Assembly Election

Stormont crisis: Civil servants warn about 'budget uncertainty'

The lack of a budget is causing difficulties for civil servants. Picture by Mal McCann
David Young and Claire Simpson

CIVIL servants are trying to deliver public services amid political uncertainty and the lack of a budget, the head of the north's civil service has said.

Sir Malcolm McKibbin warned there was only a "small window of opportunity" for a new executive to strike a budget before the start of the next financial year.

He has written to all civil servants setting out the way ahead if a new government is not formed by April.

In such circumstances, the permanent secretary at the Department of Finance has powers to allocate a limited proportion of the block grant.

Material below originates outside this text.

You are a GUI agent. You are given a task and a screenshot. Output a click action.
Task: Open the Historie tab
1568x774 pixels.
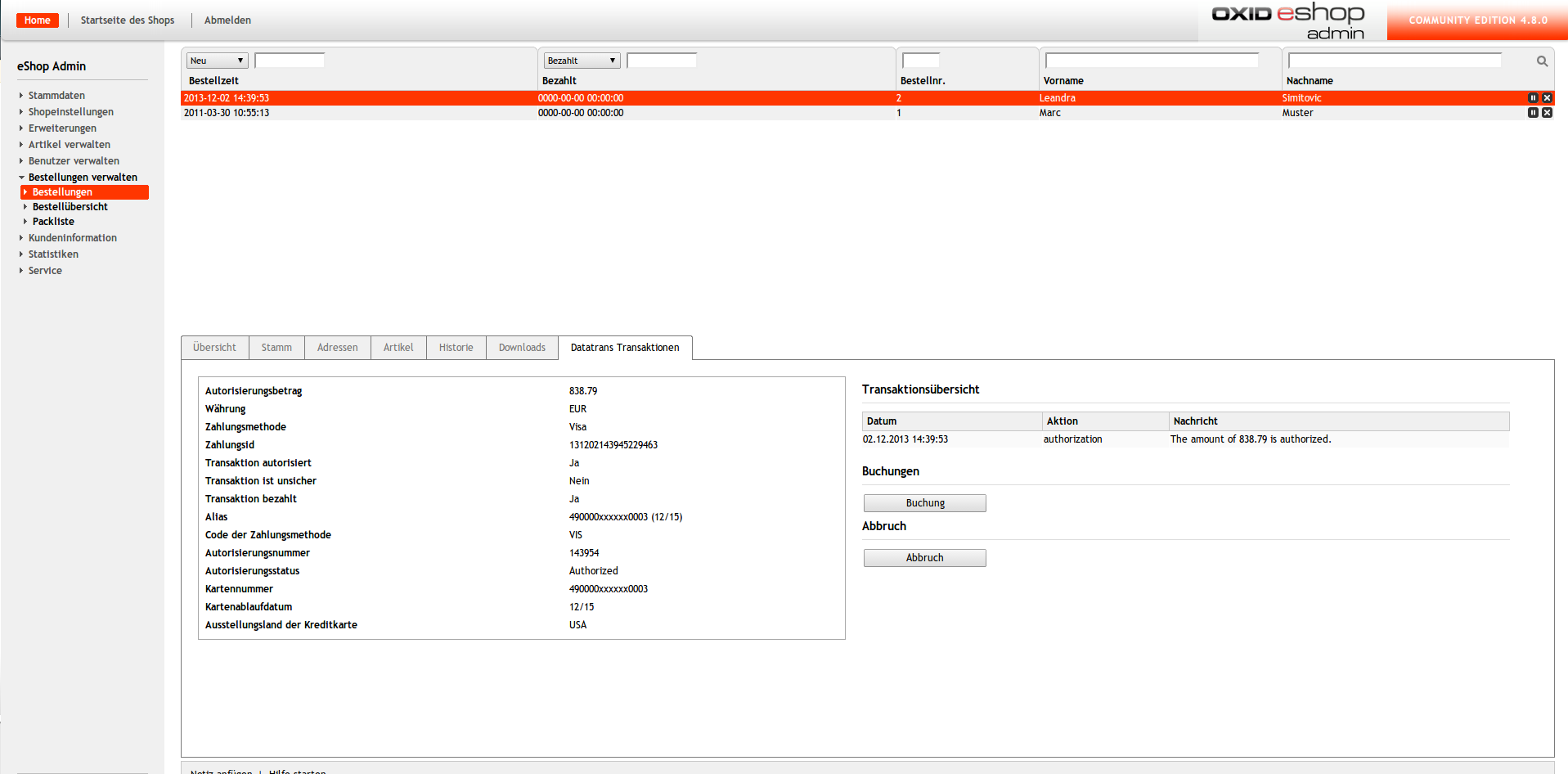click(x=456, y=348)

"From our perspective one of the most difficult and pressing issues is the absence of the 2017/18 budget as the executive did not agree this before the assembly was dissolved," he said.

Sir Malcolm said if civil servants took over spending controls for the coming year the aim would be to ensure "business as usual".

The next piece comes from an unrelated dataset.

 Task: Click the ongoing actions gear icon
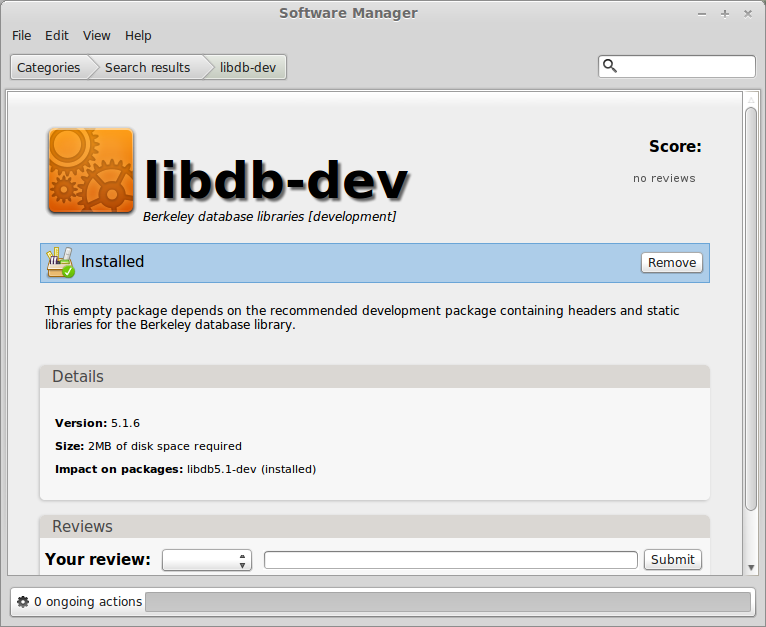pyautogui.click(x=23, y=602)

But he warned they would not be able to launch any new projects or policies "which would require ministerial or executive endorsement".

"Departmental accounting officers will also have to be prudent and aim to avoid committing to new patterns of expenditure which would go beyond what they might reasonably expect to be allocated in a budget for 2017/18 once this is agreed."

He said the civil service would continue to work on the last executive's draft programme for government and supporting strategies to "ensure that they are available for consideration by incoming ministers".

Sir Malcolm's letter came as the Alliance Party said emergency legislation should be introduced at Westminster to allow the civil service to set a budget.

Party leader Naomi Long and deputy leader Stephen Farry have asked Secretary of State James Brokenshire to amend the Northern Ireland Act if an executive is not agreed in the next three weeks.

Dr Farry said the lack of a budget means that thousands of people, particularly those employed in the community and voluntary sectors, could lose their jobs.

"The emergency provisions say only 75 per cent of last year's budget can be allocated at the end of March," he said.

"There are no legal means to strike a regional rate, meaning a shortfall of well over £1 billion in spending power."

Mr Farry said there is likely to be a "freeze on any discretionary spending, which would have a disproportionate impact on the community and voluntary sector".

"Already we have key budget areas, notably the health service, schools, and policing, in a difficult situation".

He said the Northern Ireland Act had been amended before and his party thought there would be "cross-party support" for the proposals.